» What the exercise asks
Transcribe exactly, and only, the lines that fall between the line containing "מדיה חברתית (63, 504)" and the last line of the material, both ends included, omitting any pictures.
*** Data to use Section Begins ***
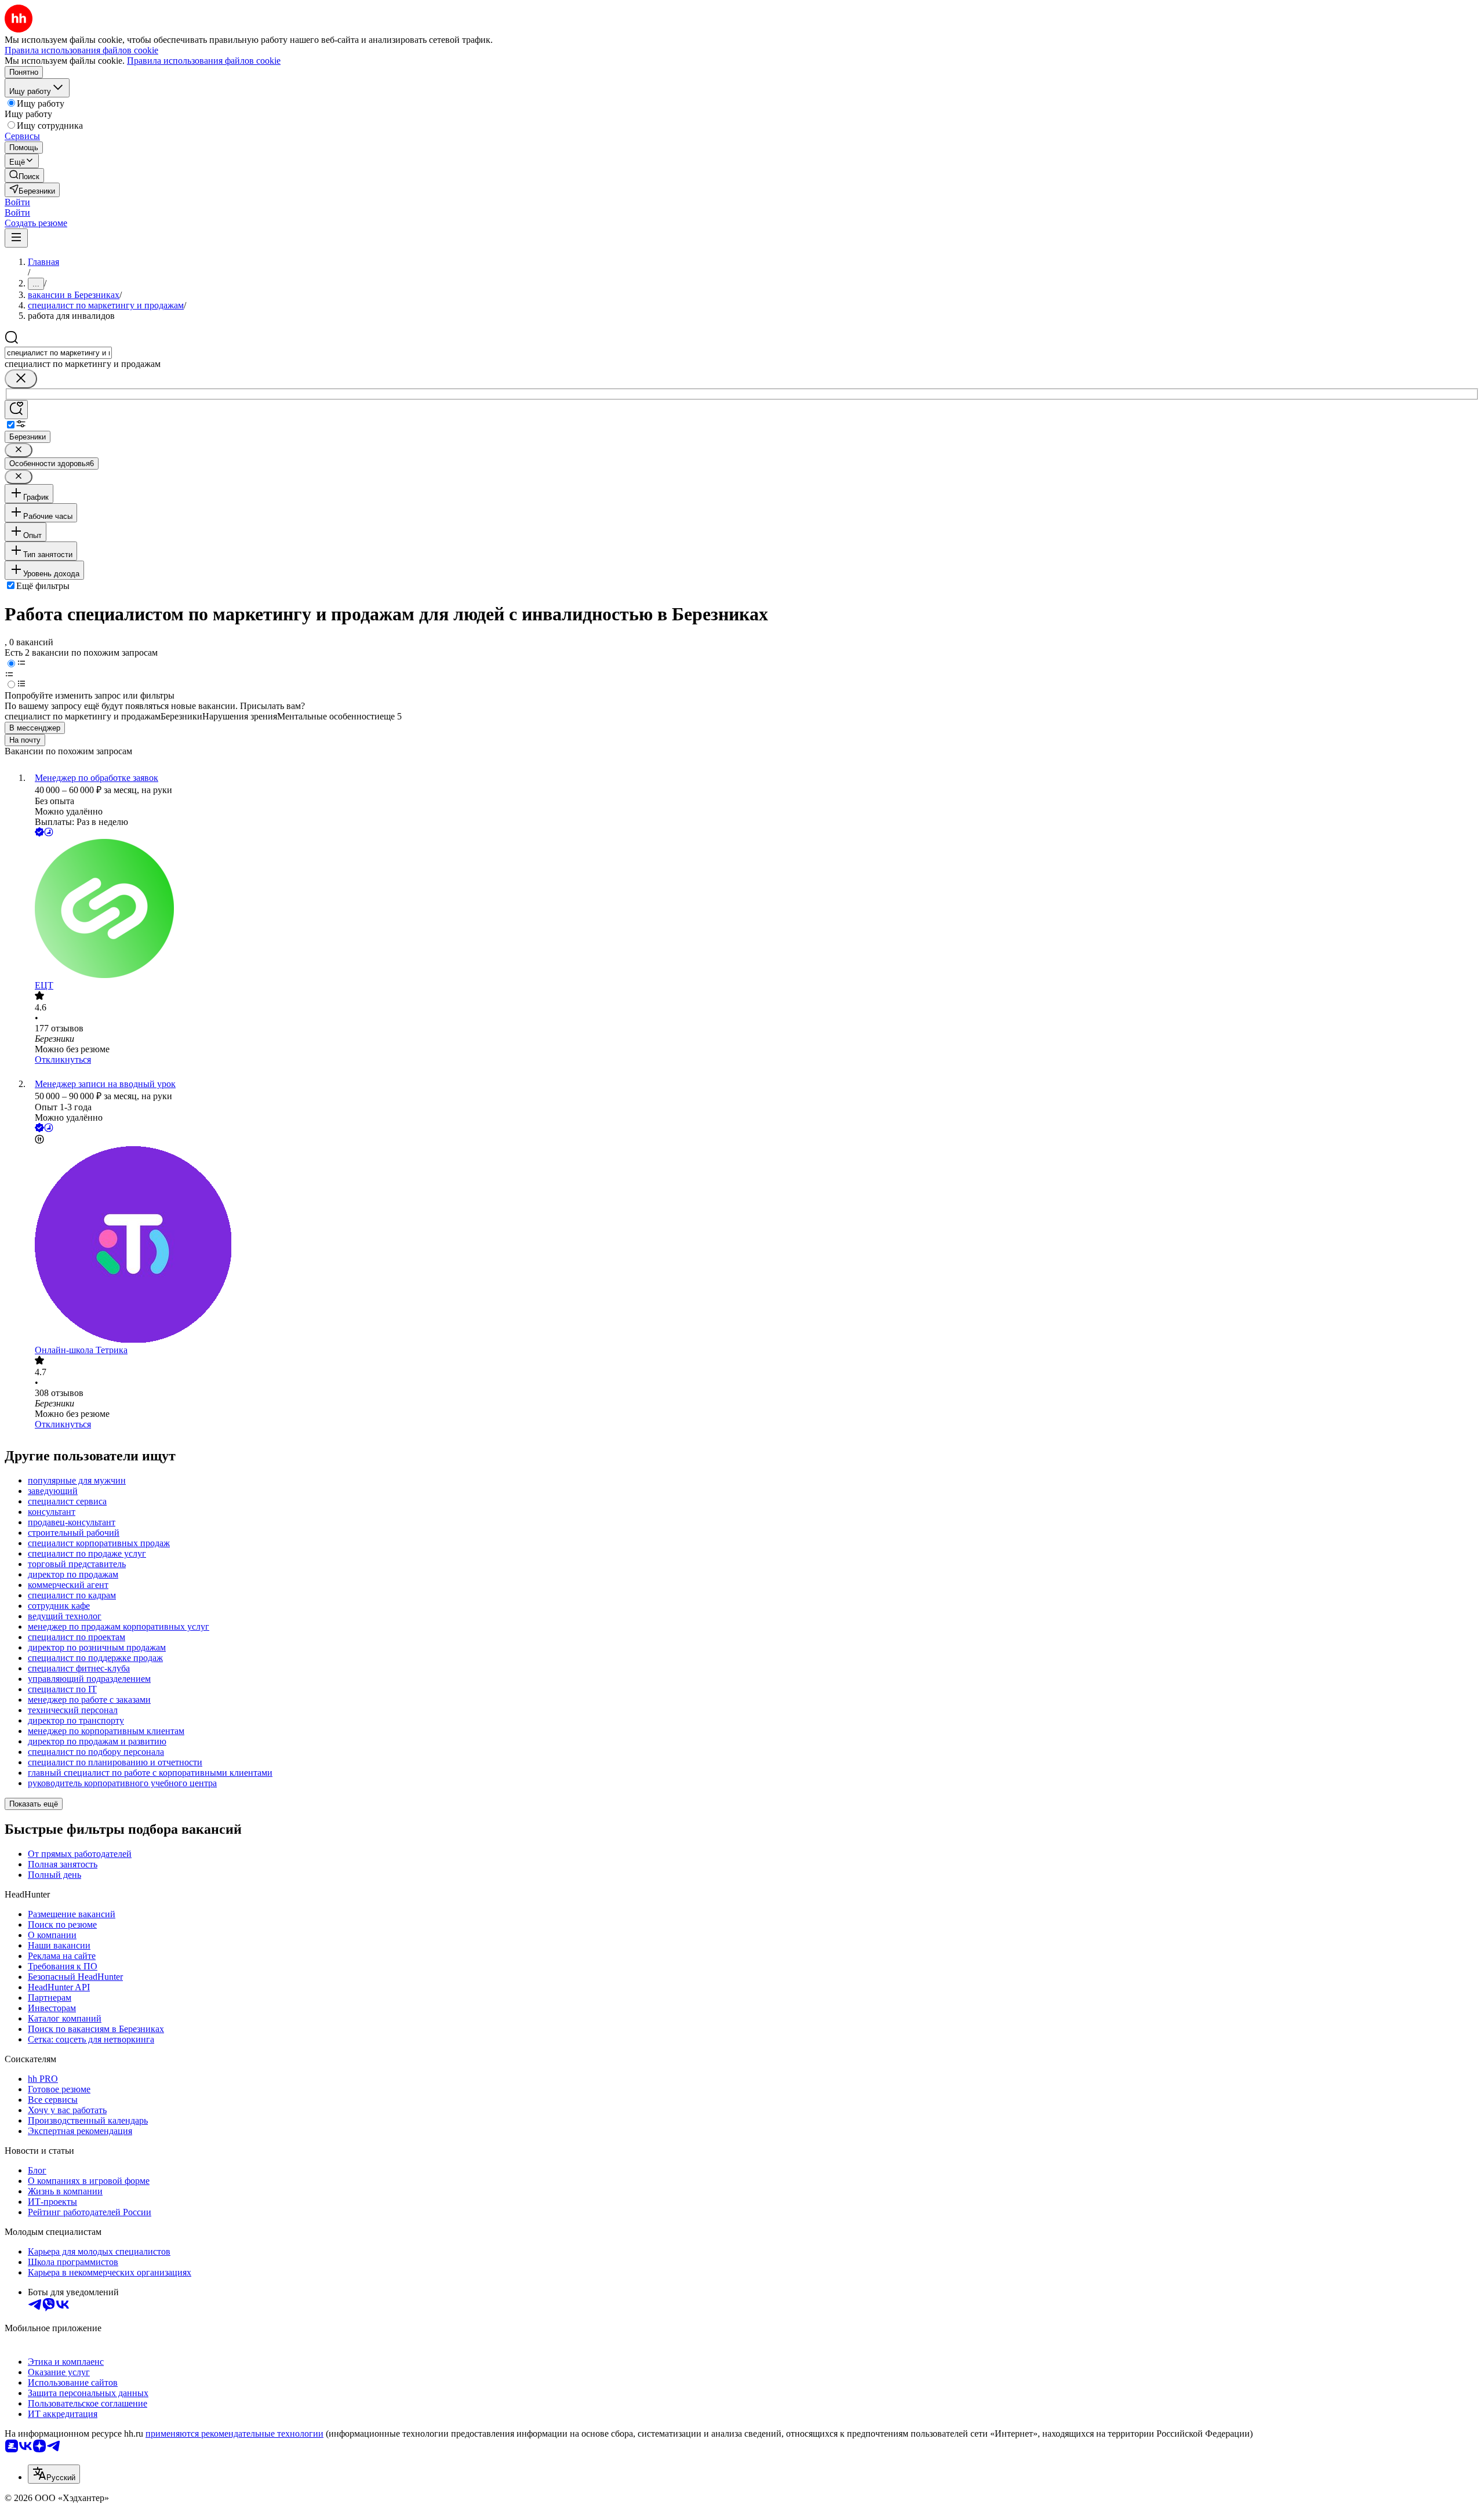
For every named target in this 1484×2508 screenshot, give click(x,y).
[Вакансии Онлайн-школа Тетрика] (753, 1245)
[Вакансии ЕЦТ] (753, 909)
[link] (24, 175)
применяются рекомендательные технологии (234, 2433)
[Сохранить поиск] (16, 409)
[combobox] (58, 353)
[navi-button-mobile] (16, 238)
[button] (17, 202)
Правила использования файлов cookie (204, 61)
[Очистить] (21, 378)
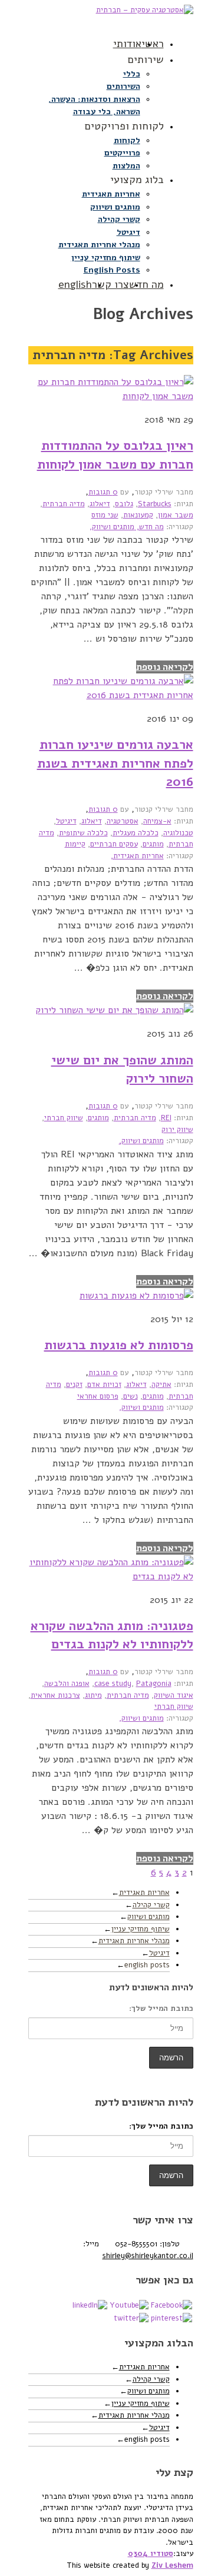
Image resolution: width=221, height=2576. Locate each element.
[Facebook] (171, 2305)
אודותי (127, 43)
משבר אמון (175, 515)
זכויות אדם (104, 1384)
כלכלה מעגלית (136, 833)
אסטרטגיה (122, 821)
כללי (131, 73)
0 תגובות (103, 492)
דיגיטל (128, 232)
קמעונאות (138, 515)
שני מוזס (104, 515)
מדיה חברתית (63, 504)
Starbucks (154, 504)
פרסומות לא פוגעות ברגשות (118, 1345)
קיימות (75, 844)
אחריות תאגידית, (137, 856)
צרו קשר (110, 284)
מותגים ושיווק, (112, 527)
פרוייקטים (122, 152)
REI (166, 1118)
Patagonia (153, 1683)
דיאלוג (100, 504)
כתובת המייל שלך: (161, 2008)
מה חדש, (149, 527)
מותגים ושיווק (115, 207)
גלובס (124, 504)
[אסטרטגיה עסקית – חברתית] (110, 16)
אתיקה (161, 1384)
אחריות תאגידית (111, 194)
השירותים (123, 86)
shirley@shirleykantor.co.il (148, 2255)
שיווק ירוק (177, 1129)
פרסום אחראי (97, 1396)
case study (112, 1683)
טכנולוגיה (178, 833)
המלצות (126, 165)
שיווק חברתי (63, 1118)
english (75, 284)
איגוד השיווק (173, 1695)
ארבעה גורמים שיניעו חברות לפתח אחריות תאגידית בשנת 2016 (115, 763)
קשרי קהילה (119, 219)
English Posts (112, 269)
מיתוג (93, 1695)
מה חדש (146, 284)
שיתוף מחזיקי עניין (105, 257)
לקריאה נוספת (164, 666)
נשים (130, 1396)
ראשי (152, 43)
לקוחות (127, 140)
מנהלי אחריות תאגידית (99, 244)
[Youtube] (129, 2305)
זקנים (74, 1384)
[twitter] (131, 2318)
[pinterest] (171, 2318)
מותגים (153, 844)
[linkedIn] (89, 2305)
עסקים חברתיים (114, 844)
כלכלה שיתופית (83, 833)
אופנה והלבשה (67, 1683)
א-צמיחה (157, 821)
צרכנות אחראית (55, 1695)
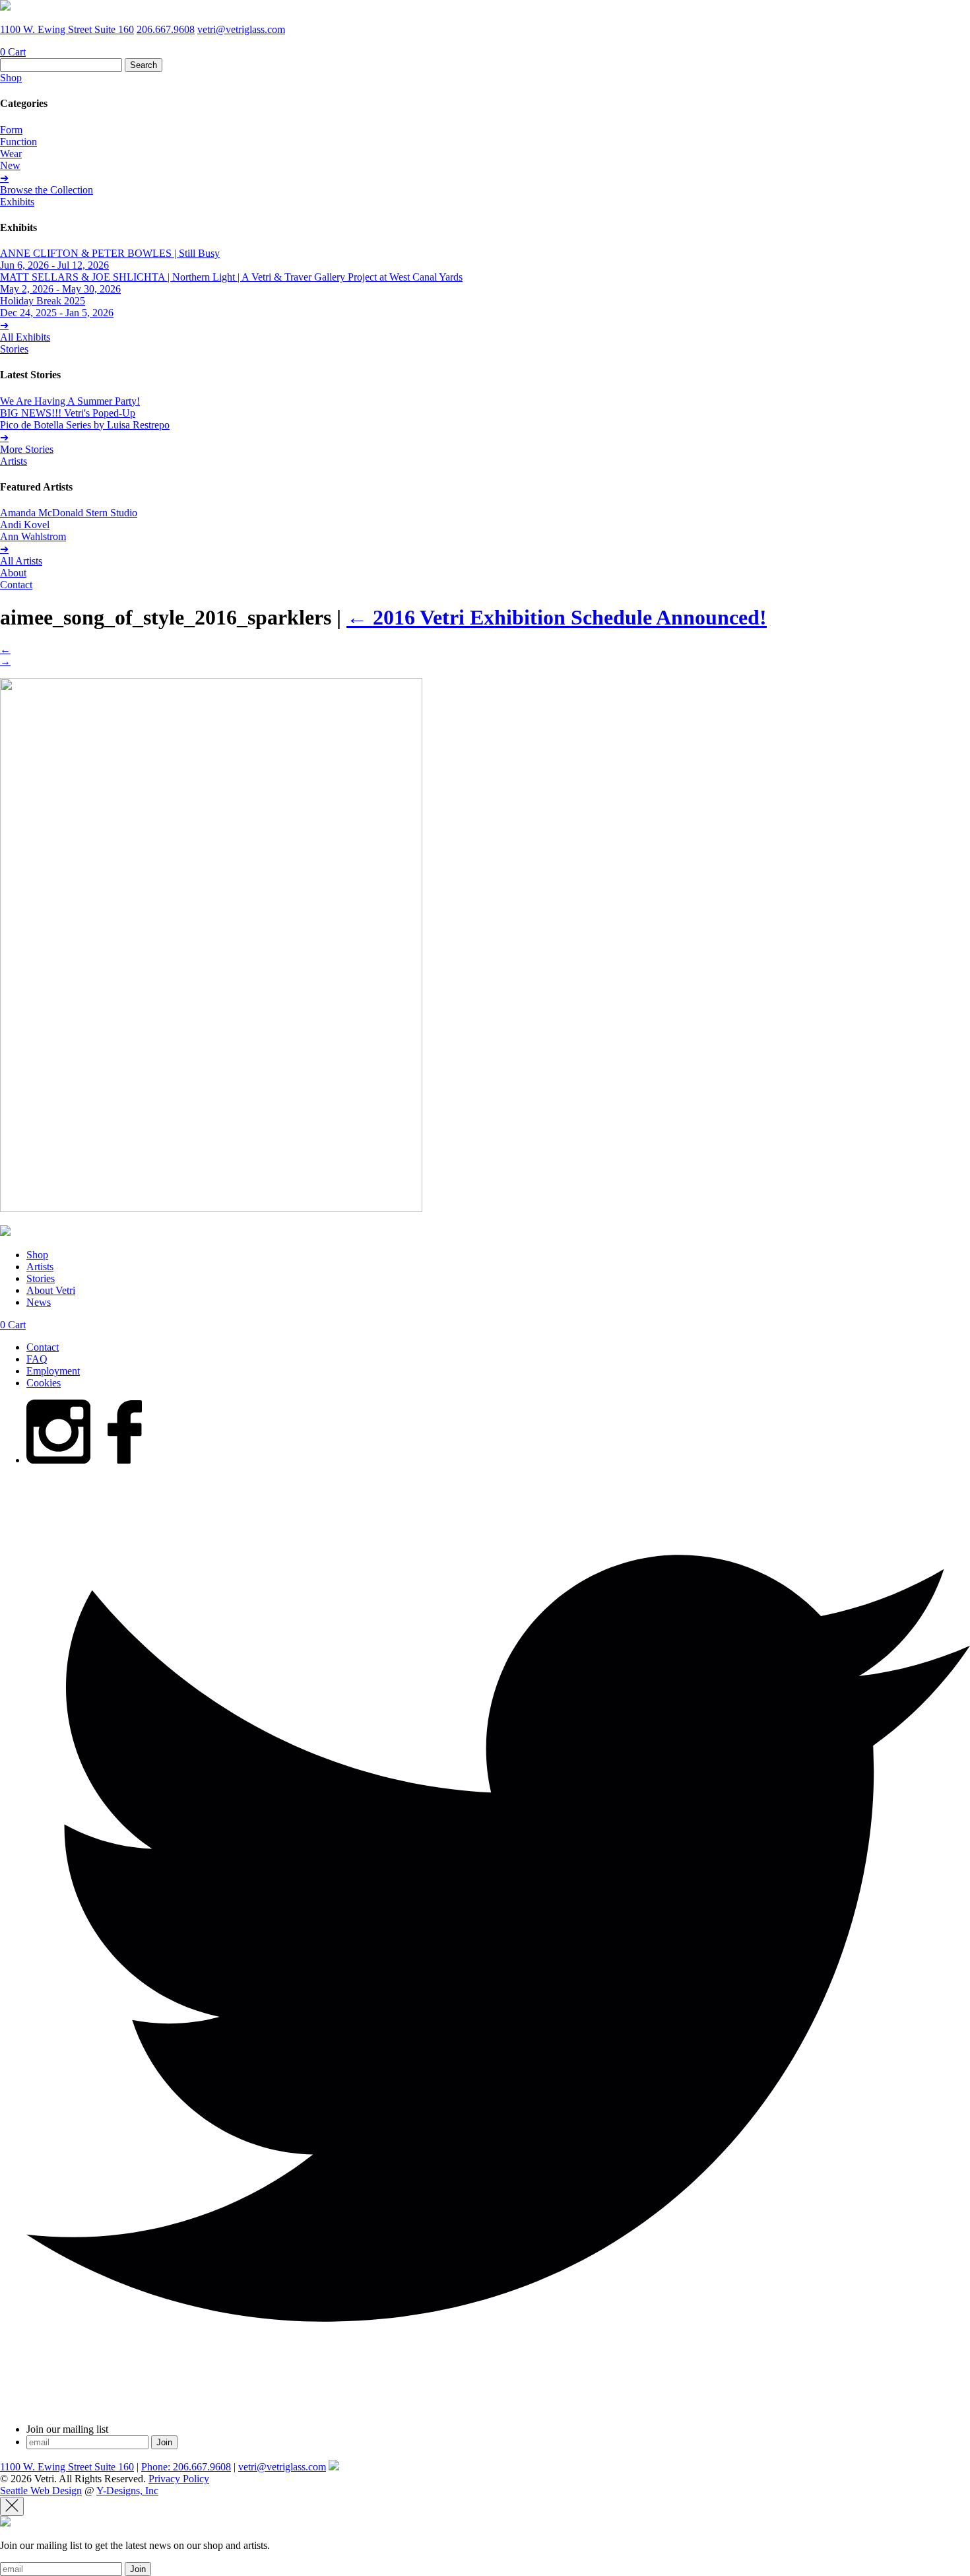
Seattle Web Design (41, 2490)
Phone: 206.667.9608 (186, 2466)
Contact (16, 584)
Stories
*** Data to use Section Ends ***
» Task solution
מדיה חברתית (63, 504)
Starbucks (154, 504)
פרסומות לא פוגעות ברגשות (118, 1345)
קיימות (75, 844)
אחריות תאגידית, (137, 856)
צרו קשר (110, 284)
מותגים ושיווק, (112, 527)
פרוייקטים (122, 152)
REI (166, 1118)
Patagonia (153, 1683)
דיאלוג (100, 504)
כתובת המייל שלך: (161, 2008)
מה חדש, (149, 527)
מותגים ושיווק (115, 207)
גלובס (124, 504)
[אסטרטגיה עסקית – חברתית] (110, 16)
אתיקה (161, 1384)
אחריות תאגידית (111, 194)
השירותים (123, 86)
shirley@shirleykantor.co.il (148, 2255)
שיווק ירוק (177, 1129)
פרסום אחראי (97, 1396)
case study (112, 1683)
טכנולוגיה (178, 833)
המלצות (126, 165)
שיווק חברתי (63, 1118)
english (75, 284)
איגוד השיווק (173, 1695)
ארבעה גורמים שיניעו חברות לפתח אחריות תאגידית בשנת 2016 (115, 763)
קשרי קהילה (119, 219)
English Posts (112, 269)
מיתוג (93, 1695)
מה חדש (146, 284)
שיתוף מחזיקי עניין (105, 257)
לקריאה נוספת (164, 666)
נשים (130, 1396)
ראשי (152, 43)
לקוחות (127, 140)
מנהלי אחריות תאגידית (99, 244)
[Youtube] (129, 2305)
זקנים (74, 1384)
[twitter] (131, 2318)
[pinterest] (171, 2318)
מותגים (153, 844)
[linkedIn] (89, 2305)
עסקים חברתיים (114, 844)
כלכלה שיתופית (83, 833)
אופנה והלבשה (67, 1683)
א-צמיחה (157, 821)
צרכנות אחראית (55, 1695)
Seattle Web Design (41, 2490)
Phone: 206.667.9608 (186, 2466)
Contact (16, 584)
Stories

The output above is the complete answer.